Condenado a dos años, aunque evitará la prisión, por agredir sexualmente a una mujer en Burela
BURELA
Ambos pactaron una relación sexual a cambio de dinero pero al pedirle ella parar, él persistió y le introdujo dos dedos en la vagina
06 dic 2025 . Actualizado a las 05:00 h.Un hombre ha aceptado una pena de dos años de cárcel como autor de un delito de agresión sexual sin acceso carnal. No irá a prisión puesto que se le concede la remisión condicional, a cambio de que no delinca en los próximos tres ejercicios y de que satisfaga la cantidad reclamada en los plazos fijados (22 de 200 euros y tres de 300). También se le prohíbe aproximarse a la víctima a menos de cien metros, así como de comunicarse con ella, por un plazo de siete años. Se le impone además inhabilitación para cualquier oficio que conlleve contacto regular con menores de edad; cinco cursos de libertad vigilada y la mencionada indemnización, en materia de responsabilidad civil, de 5.000 euros.

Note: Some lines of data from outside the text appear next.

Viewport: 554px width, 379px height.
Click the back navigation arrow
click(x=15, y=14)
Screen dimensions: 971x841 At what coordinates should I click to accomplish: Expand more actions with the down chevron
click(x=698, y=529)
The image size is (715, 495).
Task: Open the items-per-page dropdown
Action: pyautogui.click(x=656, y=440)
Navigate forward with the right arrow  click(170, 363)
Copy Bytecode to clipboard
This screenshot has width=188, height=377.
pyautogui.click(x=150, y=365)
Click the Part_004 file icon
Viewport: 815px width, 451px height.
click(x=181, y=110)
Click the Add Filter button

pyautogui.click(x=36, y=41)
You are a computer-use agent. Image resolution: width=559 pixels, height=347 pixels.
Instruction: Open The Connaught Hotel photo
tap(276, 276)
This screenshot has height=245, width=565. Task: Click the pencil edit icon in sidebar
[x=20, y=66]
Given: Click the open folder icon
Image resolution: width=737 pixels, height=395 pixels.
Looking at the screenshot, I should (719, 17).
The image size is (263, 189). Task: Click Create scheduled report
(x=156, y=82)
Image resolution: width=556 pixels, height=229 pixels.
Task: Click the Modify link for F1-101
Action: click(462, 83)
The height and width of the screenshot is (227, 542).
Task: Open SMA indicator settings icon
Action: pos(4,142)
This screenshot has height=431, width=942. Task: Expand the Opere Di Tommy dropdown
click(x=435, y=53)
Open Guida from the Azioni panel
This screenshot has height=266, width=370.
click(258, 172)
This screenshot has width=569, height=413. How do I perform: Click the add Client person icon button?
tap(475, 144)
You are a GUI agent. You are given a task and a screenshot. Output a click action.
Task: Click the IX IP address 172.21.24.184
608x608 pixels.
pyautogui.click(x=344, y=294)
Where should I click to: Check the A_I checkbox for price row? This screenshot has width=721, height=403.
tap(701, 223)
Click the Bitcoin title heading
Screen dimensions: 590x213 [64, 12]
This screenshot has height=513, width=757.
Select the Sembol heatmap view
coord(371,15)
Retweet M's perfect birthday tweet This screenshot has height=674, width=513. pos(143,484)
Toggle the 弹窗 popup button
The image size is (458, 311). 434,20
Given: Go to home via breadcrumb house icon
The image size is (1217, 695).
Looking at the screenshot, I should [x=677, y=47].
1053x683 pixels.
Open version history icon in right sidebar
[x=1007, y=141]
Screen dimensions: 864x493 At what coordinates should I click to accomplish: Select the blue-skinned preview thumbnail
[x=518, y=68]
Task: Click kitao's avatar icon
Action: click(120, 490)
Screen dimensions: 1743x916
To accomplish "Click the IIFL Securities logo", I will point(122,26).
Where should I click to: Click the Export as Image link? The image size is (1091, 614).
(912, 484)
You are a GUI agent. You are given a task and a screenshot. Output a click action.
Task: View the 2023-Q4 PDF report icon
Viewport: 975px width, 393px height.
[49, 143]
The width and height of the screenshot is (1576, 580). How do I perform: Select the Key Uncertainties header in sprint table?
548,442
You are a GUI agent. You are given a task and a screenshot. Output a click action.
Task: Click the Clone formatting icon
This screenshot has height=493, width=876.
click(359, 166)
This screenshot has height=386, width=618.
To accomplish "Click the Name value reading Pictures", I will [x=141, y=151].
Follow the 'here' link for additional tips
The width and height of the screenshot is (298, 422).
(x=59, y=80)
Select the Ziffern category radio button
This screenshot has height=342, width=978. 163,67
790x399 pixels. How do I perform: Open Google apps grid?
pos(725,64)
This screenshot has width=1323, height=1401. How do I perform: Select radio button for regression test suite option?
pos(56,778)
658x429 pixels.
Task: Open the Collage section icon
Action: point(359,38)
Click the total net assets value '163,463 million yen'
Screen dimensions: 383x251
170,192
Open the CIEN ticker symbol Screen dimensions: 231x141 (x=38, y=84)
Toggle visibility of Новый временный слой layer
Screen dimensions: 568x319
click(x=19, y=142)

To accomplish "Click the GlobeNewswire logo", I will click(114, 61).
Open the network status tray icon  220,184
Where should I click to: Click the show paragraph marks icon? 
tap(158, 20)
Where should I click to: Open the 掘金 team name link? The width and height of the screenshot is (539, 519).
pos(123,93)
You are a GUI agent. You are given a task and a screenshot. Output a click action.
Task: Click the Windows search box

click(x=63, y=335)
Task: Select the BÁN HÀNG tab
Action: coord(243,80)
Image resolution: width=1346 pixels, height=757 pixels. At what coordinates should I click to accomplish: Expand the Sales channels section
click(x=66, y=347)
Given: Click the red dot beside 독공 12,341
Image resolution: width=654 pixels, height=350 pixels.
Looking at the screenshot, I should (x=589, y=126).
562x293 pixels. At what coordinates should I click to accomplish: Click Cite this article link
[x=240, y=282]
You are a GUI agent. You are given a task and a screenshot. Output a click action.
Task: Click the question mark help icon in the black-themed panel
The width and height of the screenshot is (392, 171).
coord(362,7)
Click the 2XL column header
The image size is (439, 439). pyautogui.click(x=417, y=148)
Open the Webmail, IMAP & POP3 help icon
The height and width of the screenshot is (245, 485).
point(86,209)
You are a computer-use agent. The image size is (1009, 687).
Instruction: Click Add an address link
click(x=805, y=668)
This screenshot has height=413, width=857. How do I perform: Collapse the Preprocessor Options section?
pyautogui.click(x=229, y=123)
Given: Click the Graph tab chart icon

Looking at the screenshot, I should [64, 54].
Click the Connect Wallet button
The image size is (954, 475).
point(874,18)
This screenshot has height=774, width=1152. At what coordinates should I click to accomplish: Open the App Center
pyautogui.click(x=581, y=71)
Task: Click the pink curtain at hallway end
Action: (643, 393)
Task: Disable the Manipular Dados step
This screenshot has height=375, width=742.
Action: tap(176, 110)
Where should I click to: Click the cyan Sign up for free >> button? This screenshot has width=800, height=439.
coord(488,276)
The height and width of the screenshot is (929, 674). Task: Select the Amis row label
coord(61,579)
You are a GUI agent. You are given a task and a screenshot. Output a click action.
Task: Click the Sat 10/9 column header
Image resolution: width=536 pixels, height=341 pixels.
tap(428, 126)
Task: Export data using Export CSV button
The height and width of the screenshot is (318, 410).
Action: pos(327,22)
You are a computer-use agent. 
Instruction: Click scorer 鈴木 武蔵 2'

El acusado, de nacionalidad senegalesa y nacido en el 1976, al que no le constan antecedentes penales, admitió su culpabilidad y la Fiscalía y la defensa llegaron a un acuerdo de conformidad. Según los hechos probados, el encausado contactó en la madrugada del 9 de julio del 2023 con la víctima con el ánimo de contratar sus servicios sexuales. Tras concertar ambos el lugar, el modo y el precio del encuentro sexual, él se dirigió al domicilio de ella, en Burela. Una vez allí, tuvieron sexo, con penetración vaginal con preservativo y felación.
«Llegado el momento, dada la extremada fuerza que el acusado empleaba durante el coito, lo que hacía sentir molestias y dolor en las partes íntimas de la víctima, ella le indicó que cesase en la penetración, a lo que el acusado se negó, siendo en este momento cuando se retiró el preservativo e intentó practicar de nuevo sexo con la víctima, forcejeando ambos. (…) No desistiendo en su empeño, llevó sus dedos hacia la vagina de ella, sin que conste acreditado que existiese penetración», relata la sentencia.
«Visto el estado de alteración que presentaba el acusado, ante el temor de que siguiera agrediéndola, la víctima, una vez logró zafarse de él, pidió ayuda por whatsapp a una amiga, que avisó a la Guardia Civil para que acudiese al domicilio. La mujer presentó denuncia y ratificó su testimonio en sede judicial», agrega.
La Fiscalía, calificando el delito de agresión sexual con acceso carnal, pedía inicialmente una pena de prisión de nueve años, una orden de alejamiento de siete ejercicios, otros siete de libertad vigilada y diez años de privación para ejercer cualquier profesión o actividad que implique el contacto con menores. La defensa solicitaba la libre absolución. Al no acreditarse una penetración no consentida, el delito con el que se conforma el Ministerio Fiscal y que acepta el encausado es menor entidad.